- Vendas de bombas de calor residenciais cresceram 34% na Alemanha e 21% na França no primeiro trimestre; na França, maior mercado europeu, foram além de 300 mil unidades.
- Em doze países com dados disponíveis, a média de alta ficou em 16,5%, com a Finlândia registrando alta de 71% em março ante o mesmo período do ano anterior.
- O aumento é visto como indicativo de que preços elevados dos combustíveis fósseis ajudam a impulsionar tecnologias mais ecológicas, sem movimento equivalente na eletricidade.
- A EHPA (Associação Europeia de Bombas de Calor) afirma que o apoio governamental continua essencial para ampliar a adoção, especialmente onde há impostos mais baixos.

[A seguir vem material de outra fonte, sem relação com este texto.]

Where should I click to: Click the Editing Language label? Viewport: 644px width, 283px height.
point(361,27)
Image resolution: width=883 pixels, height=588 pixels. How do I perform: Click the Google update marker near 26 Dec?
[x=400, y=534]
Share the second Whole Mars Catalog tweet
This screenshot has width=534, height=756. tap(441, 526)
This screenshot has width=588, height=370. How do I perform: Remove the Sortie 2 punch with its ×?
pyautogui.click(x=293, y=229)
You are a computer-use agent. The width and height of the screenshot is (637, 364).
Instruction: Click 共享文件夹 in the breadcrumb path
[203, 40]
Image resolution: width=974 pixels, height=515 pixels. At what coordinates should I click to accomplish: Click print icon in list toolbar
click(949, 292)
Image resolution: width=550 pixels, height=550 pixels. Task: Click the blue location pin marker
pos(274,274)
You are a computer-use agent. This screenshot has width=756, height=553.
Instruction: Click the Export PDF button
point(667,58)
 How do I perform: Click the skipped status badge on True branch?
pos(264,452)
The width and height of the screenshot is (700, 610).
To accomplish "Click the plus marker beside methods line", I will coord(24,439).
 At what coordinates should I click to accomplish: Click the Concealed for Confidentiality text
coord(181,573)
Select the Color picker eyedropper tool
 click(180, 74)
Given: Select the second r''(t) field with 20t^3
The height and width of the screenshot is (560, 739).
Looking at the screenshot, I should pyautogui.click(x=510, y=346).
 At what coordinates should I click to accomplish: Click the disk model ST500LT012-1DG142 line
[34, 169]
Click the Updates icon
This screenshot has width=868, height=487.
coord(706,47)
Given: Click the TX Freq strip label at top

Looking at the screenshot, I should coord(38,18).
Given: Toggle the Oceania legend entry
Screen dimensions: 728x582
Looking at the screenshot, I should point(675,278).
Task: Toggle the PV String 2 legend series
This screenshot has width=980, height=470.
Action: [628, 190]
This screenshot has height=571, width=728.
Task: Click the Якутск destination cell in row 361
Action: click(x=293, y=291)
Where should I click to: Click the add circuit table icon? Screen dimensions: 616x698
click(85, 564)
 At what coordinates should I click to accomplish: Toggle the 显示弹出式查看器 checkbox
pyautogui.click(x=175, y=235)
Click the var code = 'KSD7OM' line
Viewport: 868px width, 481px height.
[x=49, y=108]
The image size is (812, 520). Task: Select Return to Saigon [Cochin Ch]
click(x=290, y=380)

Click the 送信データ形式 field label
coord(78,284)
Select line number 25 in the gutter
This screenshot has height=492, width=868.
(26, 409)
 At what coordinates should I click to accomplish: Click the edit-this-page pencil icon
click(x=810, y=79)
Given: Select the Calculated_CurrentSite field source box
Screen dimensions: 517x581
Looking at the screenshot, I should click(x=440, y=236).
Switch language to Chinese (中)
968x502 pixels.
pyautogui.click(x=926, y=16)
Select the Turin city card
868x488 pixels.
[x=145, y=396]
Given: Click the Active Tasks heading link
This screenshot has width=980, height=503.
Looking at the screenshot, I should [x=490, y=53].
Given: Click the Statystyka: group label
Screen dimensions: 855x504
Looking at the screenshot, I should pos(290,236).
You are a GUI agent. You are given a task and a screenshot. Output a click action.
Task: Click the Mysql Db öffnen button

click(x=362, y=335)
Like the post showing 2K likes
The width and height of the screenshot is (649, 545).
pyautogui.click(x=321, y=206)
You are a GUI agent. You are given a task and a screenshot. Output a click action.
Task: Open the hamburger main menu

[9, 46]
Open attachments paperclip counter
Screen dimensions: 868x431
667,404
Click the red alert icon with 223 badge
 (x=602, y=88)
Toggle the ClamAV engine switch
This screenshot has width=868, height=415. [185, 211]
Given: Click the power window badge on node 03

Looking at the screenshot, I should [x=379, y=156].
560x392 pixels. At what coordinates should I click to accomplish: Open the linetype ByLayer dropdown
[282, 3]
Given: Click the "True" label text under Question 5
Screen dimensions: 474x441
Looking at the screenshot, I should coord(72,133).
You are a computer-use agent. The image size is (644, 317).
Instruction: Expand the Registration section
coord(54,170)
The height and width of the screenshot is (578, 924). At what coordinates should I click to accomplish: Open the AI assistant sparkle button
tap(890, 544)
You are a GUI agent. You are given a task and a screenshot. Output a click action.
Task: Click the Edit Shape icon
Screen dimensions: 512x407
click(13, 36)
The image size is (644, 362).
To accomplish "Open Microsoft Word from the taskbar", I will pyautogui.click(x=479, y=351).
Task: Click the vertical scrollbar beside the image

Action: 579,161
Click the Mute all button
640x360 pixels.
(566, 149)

- As bombas de calor representam grande parte dessas vendas na Europa, cuja base de instalação cresceu desde 2015, impulsionada por metas da União Europeia de chegar a cerca de quatro milhões de unidades por ano até 2030 para reduzir o uso de combustíveis fósseis.
As vendas de bombas de calor na Europa cresceram nos primeiros três meses deste ano, impulsionadas pelos preços elevados de combustíveis fósseis. França e Alemanha registraram altas expressivas, em meio a um contexto de demanda por tecnologias mais ecológicas.
Na França, maior mercado europeu, as vendas de bombas de calor residenciais passaram de 21% no primeiro trimestre, alcançando um marco superior a 300 mil unidades. Dados da Associação Europeia de Bombas de Calor apontam crescimento também na Alemanha, com alta de 34% no período. O impulso é atribuído a custos de energia mais altos e à busca por soluções mais eficientes.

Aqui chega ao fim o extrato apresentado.